Konkret geht man in Wien aktuell davon aus, dass die Stadt in den kommenden Jahrzehnten jünger und älter zugleich wird. Bei den unter 15-Jährigen geht man von einer Steigerung von bis zu 18 Prozent bis 2044 aus, während die 60- bis 74-Jährigen im selben Zeitraum 26 Prozent zulegen sollen und die über 75-Jährigen gar um 96 Prozent.

Kommunikation mit der jüngeren und älteren Bevölkerung, und die Befriedigung ihrer Interessen, wird vor diesem Hintergrund ohne Zweifel immer wichtiger. Und es wird auch versucht: von Bezirksvorstehungen, den Verantwortliche für Stadtplanung und -entwicklung sowie den Gebietsbetreuungen. Allerdings: Das Halten und Erweitern der Kontakte fällt mitunter schwer - und dsa Einschätzen der Bedürfnisse. Denn, wie Breitfuss sagt, kann man „ja kaum noch sagen, was eine Person mit 65 plus oder 75 plus für Bedürfnisse hat“. Man dürfe, wenn man „älter“ hört, ncht sofort an Gehbehinderung oder eingeschränkte Sicht denken. „Das sind viele in diesem Alter ja noch nicht,“ so Breitfuss.

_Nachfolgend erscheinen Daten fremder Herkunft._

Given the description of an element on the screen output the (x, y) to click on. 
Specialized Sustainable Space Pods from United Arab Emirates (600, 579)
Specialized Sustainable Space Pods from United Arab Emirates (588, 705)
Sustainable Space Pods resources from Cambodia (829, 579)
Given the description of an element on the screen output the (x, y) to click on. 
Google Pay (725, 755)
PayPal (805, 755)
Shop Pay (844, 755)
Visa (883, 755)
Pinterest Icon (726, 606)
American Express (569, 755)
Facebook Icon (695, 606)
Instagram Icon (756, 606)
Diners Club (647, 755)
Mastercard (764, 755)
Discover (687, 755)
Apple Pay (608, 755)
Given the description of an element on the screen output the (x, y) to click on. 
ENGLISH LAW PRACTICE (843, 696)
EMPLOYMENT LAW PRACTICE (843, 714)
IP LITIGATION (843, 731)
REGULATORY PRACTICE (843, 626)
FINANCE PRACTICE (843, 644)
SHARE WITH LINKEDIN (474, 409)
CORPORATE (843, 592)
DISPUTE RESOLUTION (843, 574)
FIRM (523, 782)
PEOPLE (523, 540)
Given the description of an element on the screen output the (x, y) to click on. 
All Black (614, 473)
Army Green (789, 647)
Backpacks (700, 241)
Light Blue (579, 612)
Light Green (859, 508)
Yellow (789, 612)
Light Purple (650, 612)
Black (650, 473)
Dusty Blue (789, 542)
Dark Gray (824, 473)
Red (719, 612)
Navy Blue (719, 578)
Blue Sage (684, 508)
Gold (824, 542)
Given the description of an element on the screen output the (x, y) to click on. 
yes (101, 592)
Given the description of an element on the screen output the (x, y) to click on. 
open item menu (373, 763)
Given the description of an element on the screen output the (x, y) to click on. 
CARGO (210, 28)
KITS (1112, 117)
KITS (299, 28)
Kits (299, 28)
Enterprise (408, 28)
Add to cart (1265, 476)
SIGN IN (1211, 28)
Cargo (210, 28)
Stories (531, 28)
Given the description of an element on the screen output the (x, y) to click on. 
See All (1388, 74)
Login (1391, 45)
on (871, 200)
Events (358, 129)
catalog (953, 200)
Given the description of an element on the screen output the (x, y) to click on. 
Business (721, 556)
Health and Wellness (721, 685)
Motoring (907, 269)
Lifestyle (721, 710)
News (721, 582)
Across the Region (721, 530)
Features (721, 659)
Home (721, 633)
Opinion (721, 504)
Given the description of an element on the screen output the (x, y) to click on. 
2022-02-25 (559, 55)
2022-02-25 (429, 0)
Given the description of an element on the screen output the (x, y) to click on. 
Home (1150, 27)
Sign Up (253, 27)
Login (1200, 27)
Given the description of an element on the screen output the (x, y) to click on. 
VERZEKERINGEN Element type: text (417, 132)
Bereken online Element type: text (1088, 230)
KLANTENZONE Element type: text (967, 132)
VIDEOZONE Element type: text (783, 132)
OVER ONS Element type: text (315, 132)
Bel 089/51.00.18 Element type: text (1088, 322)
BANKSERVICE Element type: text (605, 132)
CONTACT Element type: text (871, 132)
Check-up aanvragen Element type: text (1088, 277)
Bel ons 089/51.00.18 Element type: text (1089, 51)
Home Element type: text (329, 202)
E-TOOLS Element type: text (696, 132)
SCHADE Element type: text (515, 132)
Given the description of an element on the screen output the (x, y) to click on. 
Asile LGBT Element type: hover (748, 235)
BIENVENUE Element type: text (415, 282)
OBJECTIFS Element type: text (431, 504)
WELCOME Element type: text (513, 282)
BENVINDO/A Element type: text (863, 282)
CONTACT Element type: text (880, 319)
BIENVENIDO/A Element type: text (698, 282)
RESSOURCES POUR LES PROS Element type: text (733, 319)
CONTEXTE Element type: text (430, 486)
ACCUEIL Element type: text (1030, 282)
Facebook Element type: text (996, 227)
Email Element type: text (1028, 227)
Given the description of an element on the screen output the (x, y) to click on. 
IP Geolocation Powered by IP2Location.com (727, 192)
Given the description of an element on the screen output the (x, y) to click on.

Die große Diversität der Stadtbevölkerung stellt folglich eine der größten Herausforderungen für Stadtplanung und -entwicklung dar: Längere Grünphasen bei Fußgängerüberquerungen sind etwa im Interesse weniger mobiler Stadtbewohner, nicht jedoch im Interesse der Stadtbewohner, für die Schnelligkeit weniger ein Problem und mehr ein Erfordernis ist. Manche Konflikte sind vorprogrammiert, können aber, wenn ihnen begegnet wird, auch zu Annäherung führen und sind oft schon im Vorfeld vermeidbar. Bürgerbeteiligungsverfahren sind hier ein Hoffnungsträger. 

Leo Lettmayr

„Man muss sehr laufen, um ältere Menschen vor Ort zu erreichen“

Ältere Menschen zu erreichen und zur Teilnahme an Beteiligungsverfahren zu motivieren ist laut Breitfuss oft nicht leicht: „Da muss man schon sehr laufen, um ältere Menschen vor Ort zu erreichen.“ Man versucht es über Seniorenwohnheime, Seniorenclubs und Pfarren - und zwar im Optimalfall mit einem konkreten Anlass. Andernfalls bleibt das Interesse und damit die Partizipation häufig aus. Peter Rippl von der Initiative "Lebenswerter Nordbahnhof" nennt ein zusätzliches Problem: „Wenn es nicht um Protest, sondern um Mitgestaltung geht, dann ist es einfach schwieriger.“

Zivilgesellschaftliche Bemühungen, wie die Initiative "Lebenswerter Nordbahnhof", "Wir sind 12!" oder die "Agendagruppe Begegnung" versuchen folglich, Bewegung und Teilnahme zu erwirken, haben aber auch mit - zum Teil altersbedingten, oftmals aber auch zeitlichen Hürden - zu kämpfen. Dabei wären viele Bedürfnisse der Jüngeren und Älteren gar nicht so unähnlich, insbesondere der Wunsch nach einem bunten, grünen und lebendigen Raum für alle. Einem, wie Frank Placke es ausdrückt, in dem jeder „sein eigenes Ding macht“.

Längenfeldgarten
LängenfeldgartenLeo Lettmayr

Aktionen wie "Urban Gardening", Initiativen zur Verschönerung von Vierteln, gemeinsames Radfahren und Spaziergänge sowie Feste sind vielversprechende Wege, wenn es darum geht mehr Mitglieder aller Generationen zu motivieren, den öffentlichen Raum zu nutzen und am gesellschaftlichen Leben dort teilzuhaben. Noch finden sie aber zu vereinzelt statt und siend häufig breiten Teilen der Bevölkerung einfach nicht bekannt. Doch es sind Lichtblicke.